Tractor drawbar length on pto powered equipment is normally dictated by pto operating speeds(540 or 1000 rpm's).


----------



## Gearclash (Nov 25, 2010)

If the pto has a CV joint, which so many implements do any more, drawbar length as it pertains to pto operation is irrelevant. If the tractor pto uses a reversible stub the drawbar length will be the same for both speeds.


----------



## Shetland Sheepdog (Mar 31, 2011)

Drawbar is set at spec, and proper extension is in use! The issue is with the discbine tongue angle! One will notice that the new machines have an offset (curve) built into the tongue.


----------



## IH 1586 (Oct 16, 2014)

Gearclash said:


> If the pto has a CV joint, which so many implements do any more, drawbar length as it pertains to pto operation is irrelevant. If the tractor pto uses a reversible stub the drawbar length will be the same for both speeds.

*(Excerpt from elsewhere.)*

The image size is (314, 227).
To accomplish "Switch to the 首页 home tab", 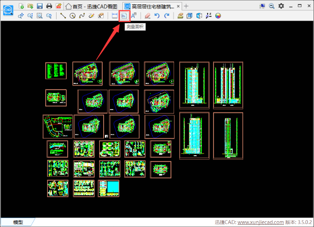I will pos(92,6).
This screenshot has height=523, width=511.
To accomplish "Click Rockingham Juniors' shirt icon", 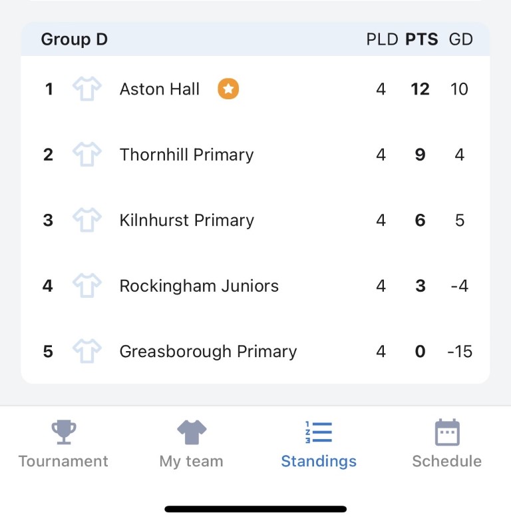I will [x=87, y=286].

Is that how the newer tractors are? When we switch pto shafts drawbar got changed for the speed in use.



Shetland Sheepdog said:


> Drawbar is set at spec, and proper extension is in use! The issue is with the discbine tongue angle! One will notice that the new machines have an offset (curve) built into the tongue.


That is my biggest issue with the new discbines. Next one will be mid pivot. make a hard left off the road into the drive way and I swing it out while turning to minimize catching. Doesn't help that the new holland's wheels sit back so far in relation to the drawbar.


----------



## VA Haymaker (Jul 1, 2014)

Thanks for the replies - much appreciated!


----------



## MT hayer (Mar 1, 2014)

I run 5 ft wide round bales so I run 60 inches on the inside of the rear wheels, then center the fronts on the back tires. I think it is pretty close to 96 outside, with 18.4 tires. I haul mine so I don't want tires hanging off the trailer if I can help it.

One luxury of running a mfwd tractor is you can set the stops so you can't turn as short. I believe a cv joint is good for 75 degrees ish? Less makes them last longer. The old newholland 851 round balers had the short drive shaft with 2 regular joints, and they would cancel each other turning more then 50 degrees ish. Cheaper then buying a cv joint for sure!


----------



## Hayman1 (Jul 6, 2013)

My JD6115M has 18.4-34s and they are set to the max 74-center to center, 95 on the outside. Fronts aligned with inside tread. No issues with cutting, rolling with a 457 or square baling with NH570


----------